MERCURY NASCOSE LA MALATTIA ALLA BAND FINO AL 1989
In quanto a Prenter, che di certo non fu un esempio di correttezza e che rivelò ai giornali la vita segreta di Mercury (nel 1987 e non nell’85), va detto che nel film viene caricato di molte più colpe di quante non ne avesse – mossa scorretta nei confronti di un morto che non può difendersi e che Mercury aveva voluto tenere al suo fianco per un decennio.

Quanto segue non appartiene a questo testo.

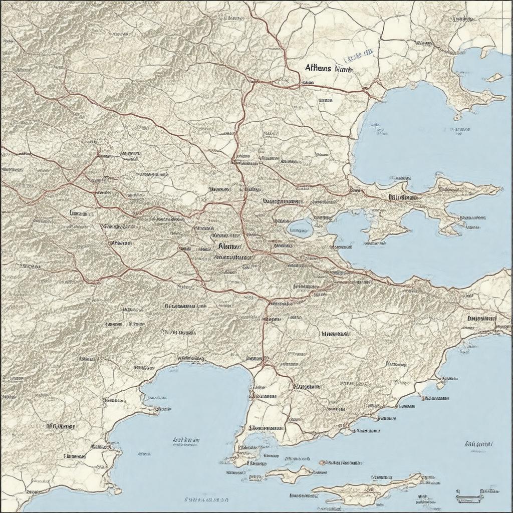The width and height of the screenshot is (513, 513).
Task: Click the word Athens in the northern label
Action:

A tutto ciò va aggiunto che – a differenza di quanto accade nel film, dove Freddie rende partecipi i tre amici della propria malattia prima del Live Aid nel 1985 – Mercury non scoprì di avere l’AIDS fino al 1986/1987 (secondo un biografo lo scoprì nel 1982 e ciononostante ebbe centinaia di rapporti non protetti), e di certo non lo confessò alla band fino a quando le sue condizioni di salute critiche non si resero evidenti nel 1989 – chiedendo loro di mantenere il segreto fino all’annuncio ufficiale del 1991.
PERCHÉ TANTE MODIFICHE?
Quando un film ufficiale, prodotto dalla band stessa, finisce per apportare cambiamenti così importanti alla storia vera, c’è da chiedersi quale sia il motivo. Se nessuno può darci certezze, l’impressione è proprio che i Queen abbiano voluto creare una sorta di agiografia che edulcorasse la vita di quattro rockstar e calcasse la mano sui buoni sentimenti e una storia di rinascita per conquistare – come se non bastassero quelle incredibili canzoni – il pubblico generalista. Una mossa intellettualmente disonesta, che però ricorda quanto già visto a Hollywood con molte altre biografie ufficiali. L’ideale sarebbe che non fossero mai i soggetti del racconto a parlare di se stessi, ma il Cinema è l’arte della finzione, e forse aspettarsi delle ricostruzioni verosimili dalla fabbrica delle illusioni è probabilmente semplicemente ingenuo.